This experienced, critically-praised stage performer appeared occasionally in films, usually as sweet-tempered, soft-spoken types.
The daughter of acclaimed theatrical set designer-architect Norman Bel Geddes, she began her stage career as a teenager. Bel Geddes made her New York debut in "Out of the Frying Pan" (1941) and went on to earn awards for "Deep Are the Roots" (1945). She later co-starred in "The Moon Is Blue" (1951), originated the role of Maggie in Tennessee Williams' "Cat on a Hot Tin Roof" (1955) and played the title role in Jean Kerr's "Mary, Mary" (1961). Her last stage appearance to date was in a tour of Eugene O'Neill's "Ah, Wilderness!"

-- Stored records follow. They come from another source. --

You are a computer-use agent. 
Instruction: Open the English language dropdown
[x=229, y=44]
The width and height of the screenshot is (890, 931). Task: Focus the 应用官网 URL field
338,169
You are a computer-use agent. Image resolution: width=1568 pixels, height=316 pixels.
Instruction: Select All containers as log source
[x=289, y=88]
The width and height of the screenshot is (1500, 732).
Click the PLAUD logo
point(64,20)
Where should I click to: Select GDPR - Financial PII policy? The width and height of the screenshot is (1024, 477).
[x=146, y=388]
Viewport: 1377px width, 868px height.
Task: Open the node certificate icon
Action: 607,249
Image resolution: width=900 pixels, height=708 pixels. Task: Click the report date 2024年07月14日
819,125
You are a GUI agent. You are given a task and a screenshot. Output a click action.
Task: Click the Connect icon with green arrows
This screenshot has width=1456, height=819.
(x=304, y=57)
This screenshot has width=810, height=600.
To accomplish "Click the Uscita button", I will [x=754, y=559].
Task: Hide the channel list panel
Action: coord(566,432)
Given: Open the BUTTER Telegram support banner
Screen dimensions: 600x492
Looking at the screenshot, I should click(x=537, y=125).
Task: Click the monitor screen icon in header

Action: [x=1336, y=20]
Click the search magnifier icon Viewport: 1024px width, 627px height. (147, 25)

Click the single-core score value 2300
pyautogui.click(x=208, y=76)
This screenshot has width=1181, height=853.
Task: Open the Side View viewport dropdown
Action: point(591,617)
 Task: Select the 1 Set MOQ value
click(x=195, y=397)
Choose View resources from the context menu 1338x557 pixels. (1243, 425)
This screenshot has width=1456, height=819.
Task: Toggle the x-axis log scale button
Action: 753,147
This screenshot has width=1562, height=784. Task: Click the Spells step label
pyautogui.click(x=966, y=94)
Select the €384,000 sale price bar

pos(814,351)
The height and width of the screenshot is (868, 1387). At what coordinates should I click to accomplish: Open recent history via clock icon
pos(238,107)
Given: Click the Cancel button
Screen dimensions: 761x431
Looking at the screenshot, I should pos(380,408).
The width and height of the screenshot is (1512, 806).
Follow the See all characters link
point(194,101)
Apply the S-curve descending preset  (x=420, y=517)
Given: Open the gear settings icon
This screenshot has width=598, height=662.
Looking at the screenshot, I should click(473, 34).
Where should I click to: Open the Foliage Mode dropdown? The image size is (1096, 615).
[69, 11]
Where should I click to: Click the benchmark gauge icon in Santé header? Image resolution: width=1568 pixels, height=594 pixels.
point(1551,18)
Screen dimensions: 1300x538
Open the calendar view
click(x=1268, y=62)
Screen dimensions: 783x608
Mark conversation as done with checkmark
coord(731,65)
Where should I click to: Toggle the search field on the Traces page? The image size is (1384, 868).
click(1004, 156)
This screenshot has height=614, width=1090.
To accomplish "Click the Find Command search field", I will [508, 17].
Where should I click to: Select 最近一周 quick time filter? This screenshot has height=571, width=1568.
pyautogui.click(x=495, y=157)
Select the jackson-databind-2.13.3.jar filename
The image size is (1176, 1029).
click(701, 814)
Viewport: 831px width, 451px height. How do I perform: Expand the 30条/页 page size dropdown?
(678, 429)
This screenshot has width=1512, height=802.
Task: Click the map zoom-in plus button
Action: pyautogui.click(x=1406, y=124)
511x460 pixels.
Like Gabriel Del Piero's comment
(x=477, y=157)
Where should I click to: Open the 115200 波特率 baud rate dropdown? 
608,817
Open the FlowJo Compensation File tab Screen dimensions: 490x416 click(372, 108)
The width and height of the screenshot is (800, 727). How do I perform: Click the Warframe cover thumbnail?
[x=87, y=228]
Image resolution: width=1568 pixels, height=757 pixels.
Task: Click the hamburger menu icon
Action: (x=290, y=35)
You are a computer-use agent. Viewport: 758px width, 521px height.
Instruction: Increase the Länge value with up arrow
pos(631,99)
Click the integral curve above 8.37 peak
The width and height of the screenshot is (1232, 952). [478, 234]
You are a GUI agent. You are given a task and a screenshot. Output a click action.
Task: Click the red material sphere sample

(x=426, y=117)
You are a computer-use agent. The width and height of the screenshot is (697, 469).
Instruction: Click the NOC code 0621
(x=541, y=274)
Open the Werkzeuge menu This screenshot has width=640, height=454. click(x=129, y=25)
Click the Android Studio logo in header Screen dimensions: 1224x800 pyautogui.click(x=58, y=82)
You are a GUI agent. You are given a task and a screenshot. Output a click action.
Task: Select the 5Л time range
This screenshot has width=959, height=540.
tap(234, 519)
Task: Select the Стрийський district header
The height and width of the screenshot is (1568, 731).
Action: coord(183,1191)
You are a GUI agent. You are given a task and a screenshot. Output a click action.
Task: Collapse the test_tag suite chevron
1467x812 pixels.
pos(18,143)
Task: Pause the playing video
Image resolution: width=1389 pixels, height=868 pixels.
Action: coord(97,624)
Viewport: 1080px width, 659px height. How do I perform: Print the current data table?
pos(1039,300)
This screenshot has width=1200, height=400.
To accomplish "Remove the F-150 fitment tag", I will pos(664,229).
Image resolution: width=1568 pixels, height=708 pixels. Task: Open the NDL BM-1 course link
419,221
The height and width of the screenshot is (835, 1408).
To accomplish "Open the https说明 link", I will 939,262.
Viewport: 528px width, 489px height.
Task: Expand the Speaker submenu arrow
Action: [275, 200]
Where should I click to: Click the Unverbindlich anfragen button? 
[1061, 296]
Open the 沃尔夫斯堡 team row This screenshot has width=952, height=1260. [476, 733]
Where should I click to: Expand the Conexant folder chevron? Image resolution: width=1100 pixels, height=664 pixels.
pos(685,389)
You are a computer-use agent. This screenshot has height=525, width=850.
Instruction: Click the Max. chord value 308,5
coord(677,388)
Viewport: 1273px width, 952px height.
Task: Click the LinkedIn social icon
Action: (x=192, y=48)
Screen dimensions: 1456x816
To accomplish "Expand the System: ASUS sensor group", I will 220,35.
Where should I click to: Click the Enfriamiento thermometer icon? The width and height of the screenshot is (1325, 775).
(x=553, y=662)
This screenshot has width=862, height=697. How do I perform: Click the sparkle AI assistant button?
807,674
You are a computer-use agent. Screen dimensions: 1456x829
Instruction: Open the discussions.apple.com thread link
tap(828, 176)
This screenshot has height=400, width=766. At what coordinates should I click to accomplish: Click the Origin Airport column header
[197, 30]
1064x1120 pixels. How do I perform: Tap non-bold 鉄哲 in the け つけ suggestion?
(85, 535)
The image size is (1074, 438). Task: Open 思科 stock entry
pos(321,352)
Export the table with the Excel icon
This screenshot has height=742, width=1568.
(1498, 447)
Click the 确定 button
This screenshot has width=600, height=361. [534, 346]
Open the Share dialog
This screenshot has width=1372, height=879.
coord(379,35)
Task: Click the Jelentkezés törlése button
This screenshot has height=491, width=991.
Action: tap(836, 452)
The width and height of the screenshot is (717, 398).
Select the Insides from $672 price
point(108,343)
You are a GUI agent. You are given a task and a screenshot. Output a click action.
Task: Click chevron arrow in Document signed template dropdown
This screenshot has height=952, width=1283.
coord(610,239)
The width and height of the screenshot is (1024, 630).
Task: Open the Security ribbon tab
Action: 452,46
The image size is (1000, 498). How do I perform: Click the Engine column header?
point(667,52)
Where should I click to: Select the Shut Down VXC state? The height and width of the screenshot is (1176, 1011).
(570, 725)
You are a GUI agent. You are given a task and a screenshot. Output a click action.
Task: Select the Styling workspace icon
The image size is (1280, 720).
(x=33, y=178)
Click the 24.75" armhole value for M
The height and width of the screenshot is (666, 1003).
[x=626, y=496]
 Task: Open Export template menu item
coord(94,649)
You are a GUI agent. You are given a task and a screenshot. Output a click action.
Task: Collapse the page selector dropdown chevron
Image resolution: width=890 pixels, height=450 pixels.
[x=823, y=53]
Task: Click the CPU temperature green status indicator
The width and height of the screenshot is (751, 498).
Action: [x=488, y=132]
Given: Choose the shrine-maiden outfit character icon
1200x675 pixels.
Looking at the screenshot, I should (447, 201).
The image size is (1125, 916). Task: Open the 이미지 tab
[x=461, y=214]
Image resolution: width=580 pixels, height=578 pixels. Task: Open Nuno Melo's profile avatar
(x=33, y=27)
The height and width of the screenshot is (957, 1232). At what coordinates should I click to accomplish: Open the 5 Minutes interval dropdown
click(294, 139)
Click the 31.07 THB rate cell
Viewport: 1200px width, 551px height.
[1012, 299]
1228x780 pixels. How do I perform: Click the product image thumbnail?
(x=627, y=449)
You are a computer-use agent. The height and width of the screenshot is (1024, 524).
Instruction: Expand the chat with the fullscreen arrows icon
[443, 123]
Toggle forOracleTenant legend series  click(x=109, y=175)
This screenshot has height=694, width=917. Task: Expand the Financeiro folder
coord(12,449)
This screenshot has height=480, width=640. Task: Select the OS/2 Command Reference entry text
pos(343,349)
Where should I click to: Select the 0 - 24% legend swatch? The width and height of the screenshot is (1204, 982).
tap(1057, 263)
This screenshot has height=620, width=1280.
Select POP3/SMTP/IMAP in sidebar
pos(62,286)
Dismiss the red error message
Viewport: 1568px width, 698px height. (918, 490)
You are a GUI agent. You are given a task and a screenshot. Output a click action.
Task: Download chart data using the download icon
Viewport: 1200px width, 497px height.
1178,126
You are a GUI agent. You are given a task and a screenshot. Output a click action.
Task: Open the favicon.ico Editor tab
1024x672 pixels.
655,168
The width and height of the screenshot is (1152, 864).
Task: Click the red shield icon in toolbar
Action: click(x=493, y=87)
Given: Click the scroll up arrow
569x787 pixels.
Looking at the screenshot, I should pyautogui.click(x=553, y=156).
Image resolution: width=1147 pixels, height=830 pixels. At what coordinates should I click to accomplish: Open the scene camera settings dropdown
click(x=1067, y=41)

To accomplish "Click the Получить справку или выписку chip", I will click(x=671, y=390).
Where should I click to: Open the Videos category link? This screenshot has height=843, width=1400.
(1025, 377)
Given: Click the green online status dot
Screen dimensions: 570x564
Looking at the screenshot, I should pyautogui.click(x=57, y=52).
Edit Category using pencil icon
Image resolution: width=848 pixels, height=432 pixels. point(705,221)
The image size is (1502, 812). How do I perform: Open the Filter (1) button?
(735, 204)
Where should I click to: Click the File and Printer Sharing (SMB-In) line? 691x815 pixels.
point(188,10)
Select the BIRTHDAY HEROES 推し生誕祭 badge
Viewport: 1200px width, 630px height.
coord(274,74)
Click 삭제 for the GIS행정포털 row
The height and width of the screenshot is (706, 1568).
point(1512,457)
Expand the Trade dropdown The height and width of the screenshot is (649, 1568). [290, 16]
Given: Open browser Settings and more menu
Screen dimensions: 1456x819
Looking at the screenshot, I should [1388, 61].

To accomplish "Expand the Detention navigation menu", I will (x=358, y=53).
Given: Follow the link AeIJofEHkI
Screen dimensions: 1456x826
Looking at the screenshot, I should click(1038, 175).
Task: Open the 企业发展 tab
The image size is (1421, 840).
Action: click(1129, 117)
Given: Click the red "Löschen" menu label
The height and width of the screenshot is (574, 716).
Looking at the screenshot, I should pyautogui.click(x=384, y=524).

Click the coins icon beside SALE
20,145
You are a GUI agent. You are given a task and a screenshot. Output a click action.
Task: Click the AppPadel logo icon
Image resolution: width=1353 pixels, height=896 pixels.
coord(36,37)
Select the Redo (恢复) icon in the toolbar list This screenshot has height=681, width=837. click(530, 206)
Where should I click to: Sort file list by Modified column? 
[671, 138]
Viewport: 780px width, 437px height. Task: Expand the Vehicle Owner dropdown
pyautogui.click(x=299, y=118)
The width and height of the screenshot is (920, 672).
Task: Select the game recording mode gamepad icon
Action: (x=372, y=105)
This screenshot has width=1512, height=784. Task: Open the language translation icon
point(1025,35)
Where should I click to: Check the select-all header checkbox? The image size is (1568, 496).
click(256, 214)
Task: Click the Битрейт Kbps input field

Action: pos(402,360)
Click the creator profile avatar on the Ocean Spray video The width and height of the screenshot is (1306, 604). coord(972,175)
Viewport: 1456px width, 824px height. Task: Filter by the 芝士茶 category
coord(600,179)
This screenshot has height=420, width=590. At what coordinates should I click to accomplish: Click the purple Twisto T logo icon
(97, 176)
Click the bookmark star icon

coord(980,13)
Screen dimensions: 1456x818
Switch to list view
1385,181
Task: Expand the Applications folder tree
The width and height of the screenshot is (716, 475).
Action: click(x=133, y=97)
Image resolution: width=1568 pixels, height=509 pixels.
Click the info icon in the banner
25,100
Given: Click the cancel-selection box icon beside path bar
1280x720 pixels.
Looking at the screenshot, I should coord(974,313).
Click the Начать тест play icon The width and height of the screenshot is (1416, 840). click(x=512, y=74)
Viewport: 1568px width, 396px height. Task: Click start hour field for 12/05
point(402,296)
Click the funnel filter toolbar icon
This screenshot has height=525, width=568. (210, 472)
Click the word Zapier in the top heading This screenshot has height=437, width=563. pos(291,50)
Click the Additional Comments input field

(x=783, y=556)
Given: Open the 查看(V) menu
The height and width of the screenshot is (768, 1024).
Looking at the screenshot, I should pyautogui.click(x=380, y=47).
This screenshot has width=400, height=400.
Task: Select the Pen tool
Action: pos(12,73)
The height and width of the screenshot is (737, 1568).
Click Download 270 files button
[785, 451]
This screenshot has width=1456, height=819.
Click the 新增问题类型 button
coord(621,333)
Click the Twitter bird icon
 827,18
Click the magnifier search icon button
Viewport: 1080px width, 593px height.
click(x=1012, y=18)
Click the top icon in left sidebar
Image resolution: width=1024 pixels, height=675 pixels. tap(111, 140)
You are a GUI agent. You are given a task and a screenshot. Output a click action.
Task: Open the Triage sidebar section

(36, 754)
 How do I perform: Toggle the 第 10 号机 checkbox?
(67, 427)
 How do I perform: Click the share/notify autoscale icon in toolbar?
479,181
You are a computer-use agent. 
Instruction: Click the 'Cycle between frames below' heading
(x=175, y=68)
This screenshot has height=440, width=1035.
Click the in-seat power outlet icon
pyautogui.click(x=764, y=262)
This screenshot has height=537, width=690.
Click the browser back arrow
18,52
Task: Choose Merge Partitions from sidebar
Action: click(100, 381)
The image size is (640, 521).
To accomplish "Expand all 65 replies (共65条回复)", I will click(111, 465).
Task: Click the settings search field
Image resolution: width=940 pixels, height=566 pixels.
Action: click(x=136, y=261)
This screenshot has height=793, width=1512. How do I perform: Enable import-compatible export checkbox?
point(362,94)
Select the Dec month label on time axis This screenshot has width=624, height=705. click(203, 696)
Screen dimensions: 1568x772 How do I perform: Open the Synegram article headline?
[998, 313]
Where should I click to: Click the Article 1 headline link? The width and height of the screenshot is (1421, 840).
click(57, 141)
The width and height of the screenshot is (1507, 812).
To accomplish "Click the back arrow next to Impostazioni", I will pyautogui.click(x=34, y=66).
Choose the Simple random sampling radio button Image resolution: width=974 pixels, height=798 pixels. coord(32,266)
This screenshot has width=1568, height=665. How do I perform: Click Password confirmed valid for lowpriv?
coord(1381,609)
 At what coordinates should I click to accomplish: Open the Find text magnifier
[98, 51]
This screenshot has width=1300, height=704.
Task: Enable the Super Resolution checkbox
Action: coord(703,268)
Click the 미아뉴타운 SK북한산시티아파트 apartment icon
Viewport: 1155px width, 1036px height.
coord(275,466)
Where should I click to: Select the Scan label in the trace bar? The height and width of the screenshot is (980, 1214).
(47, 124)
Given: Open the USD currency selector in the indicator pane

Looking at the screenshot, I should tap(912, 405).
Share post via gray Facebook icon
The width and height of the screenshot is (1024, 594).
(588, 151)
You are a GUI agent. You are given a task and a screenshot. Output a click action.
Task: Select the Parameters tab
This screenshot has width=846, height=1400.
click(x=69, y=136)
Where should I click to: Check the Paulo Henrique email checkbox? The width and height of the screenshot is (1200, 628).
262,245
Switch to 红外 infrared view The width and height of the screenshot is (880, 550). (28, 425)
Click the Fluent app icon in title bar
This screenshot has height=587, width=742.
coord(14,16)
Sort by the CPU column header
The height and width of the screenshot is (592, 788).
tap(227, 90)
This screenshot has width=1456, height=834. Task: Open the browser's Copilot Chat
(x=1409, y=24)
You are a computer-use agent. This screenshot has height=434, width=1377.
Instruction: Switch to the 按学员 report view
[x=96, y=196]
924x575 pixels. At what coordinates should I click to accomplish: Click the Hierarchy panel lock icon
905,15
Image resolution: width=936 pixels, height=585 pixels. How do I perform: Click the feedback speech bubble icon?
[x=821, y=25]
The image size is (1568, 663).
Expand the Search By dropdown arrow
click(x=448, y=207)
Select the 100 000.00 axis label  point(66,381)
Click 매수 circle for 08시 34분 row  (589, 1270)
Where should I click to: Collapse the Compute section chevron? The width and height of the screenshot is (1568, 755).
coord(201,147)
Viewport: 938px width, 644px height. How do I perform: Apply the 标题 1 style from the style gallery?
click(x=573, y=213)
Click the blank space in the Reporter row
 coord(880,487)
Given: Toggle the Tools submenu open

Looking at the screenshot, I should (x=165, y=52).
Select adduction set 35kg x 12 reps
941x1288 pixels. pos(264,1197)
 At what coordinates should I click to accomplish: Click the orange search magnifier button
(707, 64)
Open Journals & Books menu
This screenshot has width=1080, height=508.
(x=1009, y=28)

Bel Geddes made her feature debut in "The Long Night" (1947) as an ingenue romanced by both Henry Fonda and Vincent Price. The following year, she earned an Oscar nomination as Best Supporting Actress as the narrator/eldest daughter in "I Remember Mama". Bel Geddes delivered a skillful portrayal as the young bride of a millionaire in Max Ophuls' "Caught" (1949) and won praise as Jimmy Stewart's ex-fiancee in Alfred Hitchcock's "Vertigo" (1958).
As her film output slowed, Bel Geddes turned to TV where she was memorable as a housewife who murders her husband the investigating officer in an episode of "Alfred Hitchcock Presents". A bout with cancer in the early 1970s slowed her briefly, but she went on to gain her greatest fame as Miss Ellie, the benign matriarch of a dysfunctional Texas family in the long-running primetime soap "Dallas" (CBS). Bel Geddes, who won a 1980 Emmy for the role, left the series in 1984 to undergo heart surgery (and was replaced by Donna Reed) but returned in 1985 and remained with the show until 1990.